» WHAT THIS TASK INVOLVES:
Leaving out every picture, please repeat exactly the line that contains "The height and" and each line after it through the final line below.
*-*-*
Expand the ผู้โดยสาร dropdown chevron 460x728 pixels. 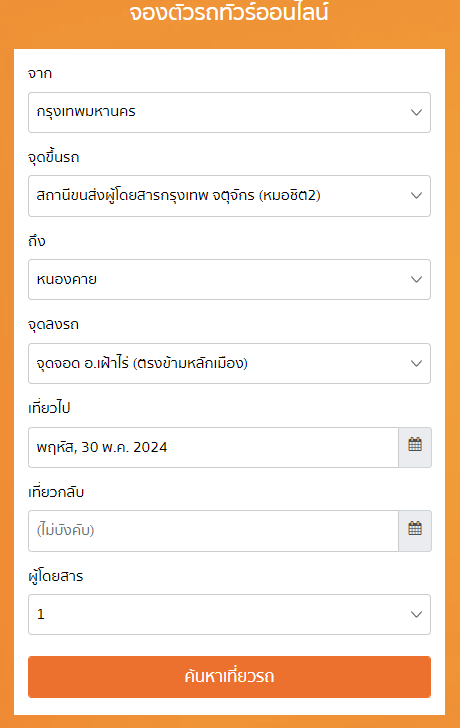(x=416, y=614)
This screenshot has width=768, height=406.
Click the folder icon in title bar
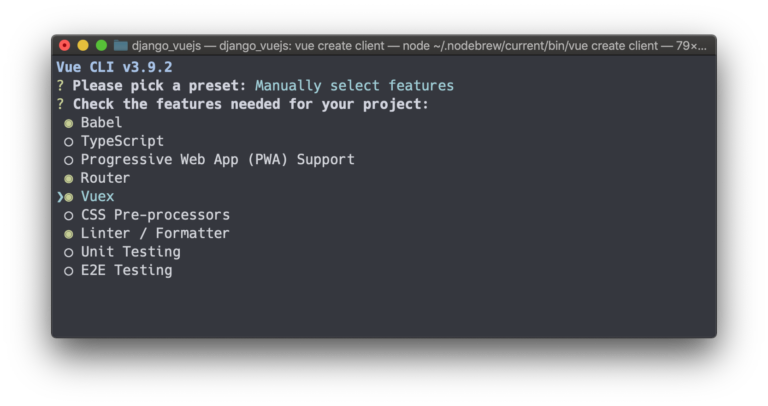point(120,46)

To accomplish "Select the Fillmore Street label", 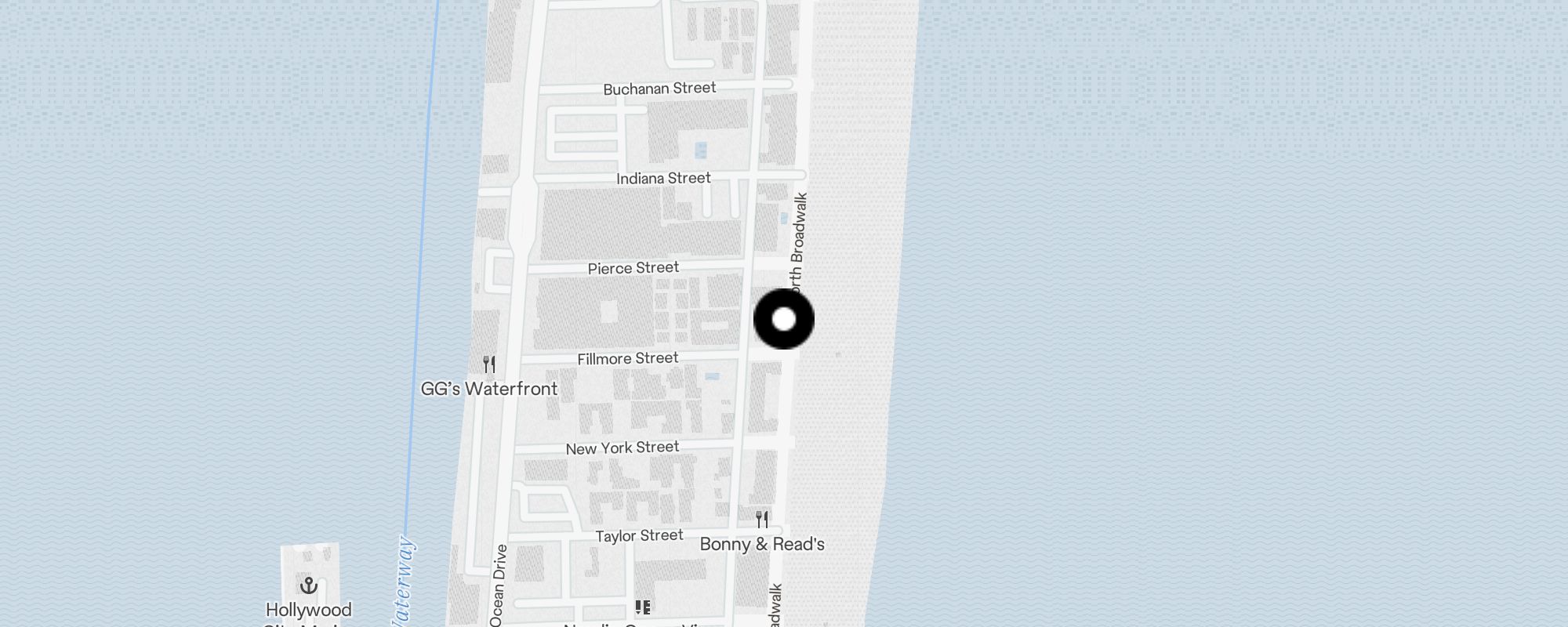I will click(628, 359).
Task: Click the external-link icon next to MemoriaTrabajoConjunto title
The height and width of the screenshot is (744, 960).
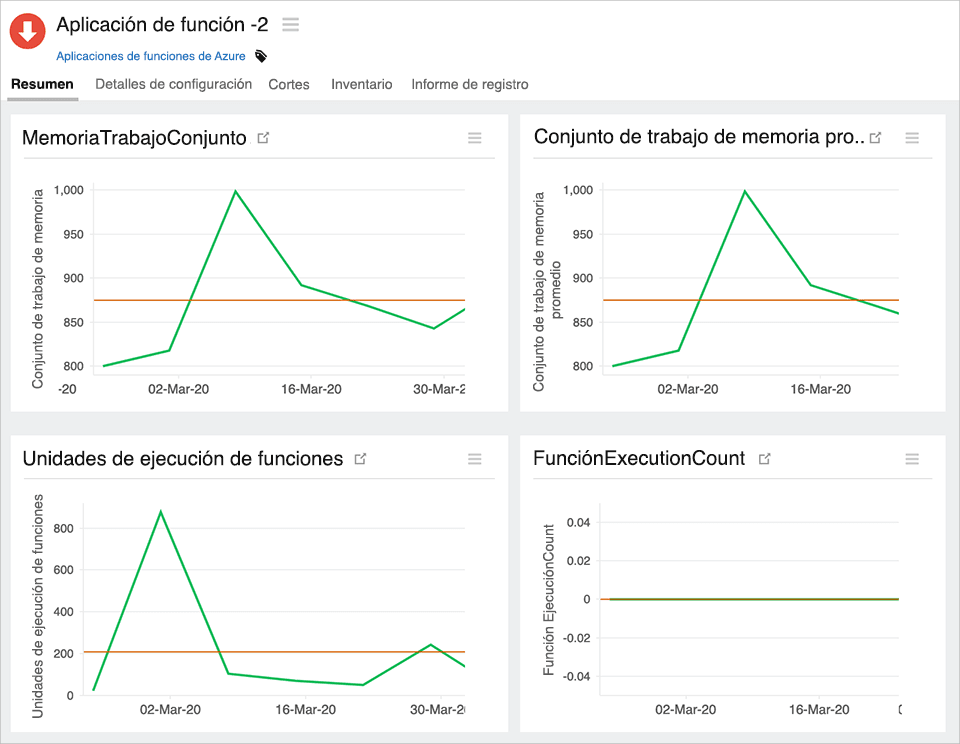Action: pos(263,139)
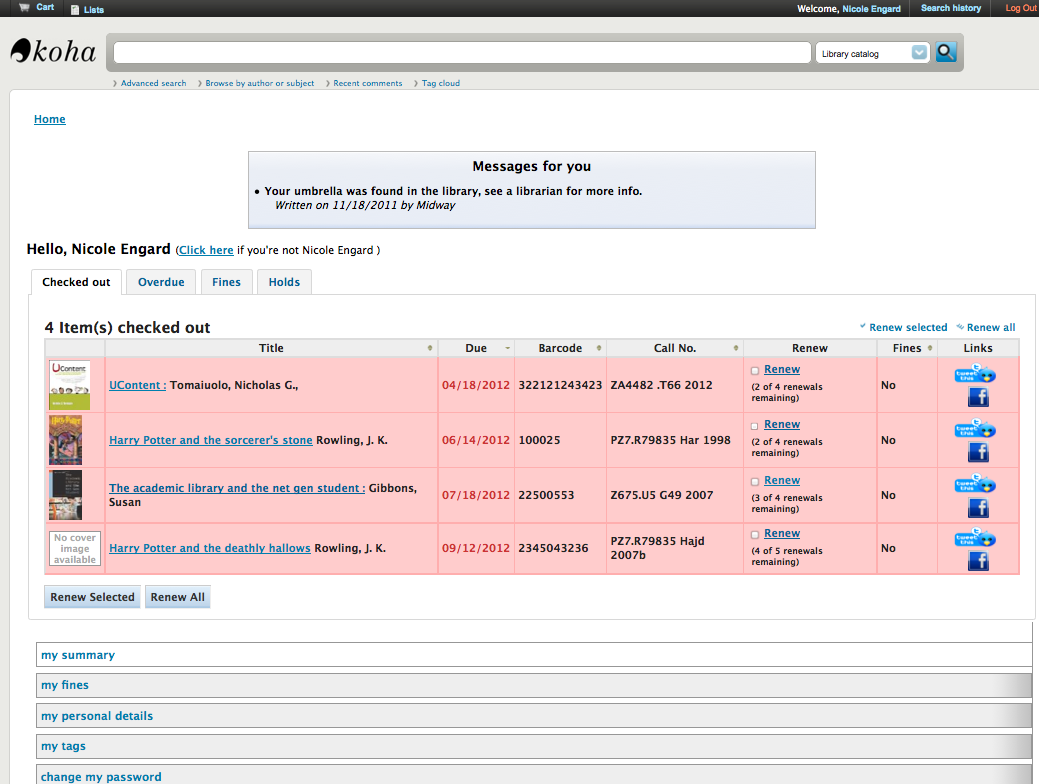
Task: Sort table by Due column header
Action: pos(476,348)
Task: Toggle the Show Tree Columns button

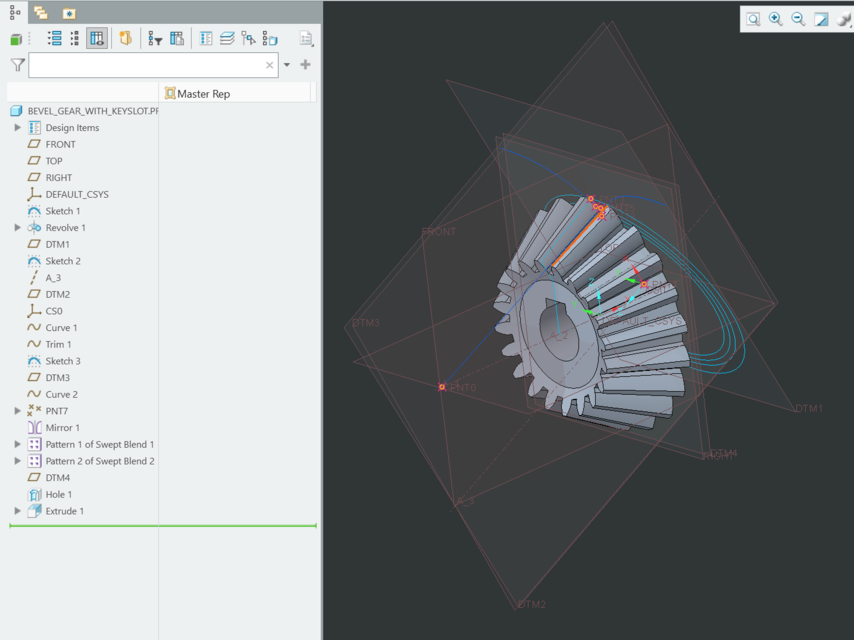Action: click(96, 38)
*-*-*
» ANSWER TO THIS EXERCISE:
The height and width of the screenshot is (744, 960).
Action: pos(263,139)
Task: Sort table by Due column header
Action: pos(476,348)
Task: Toggle the Show Tree Columns button

Action: click(96, 38)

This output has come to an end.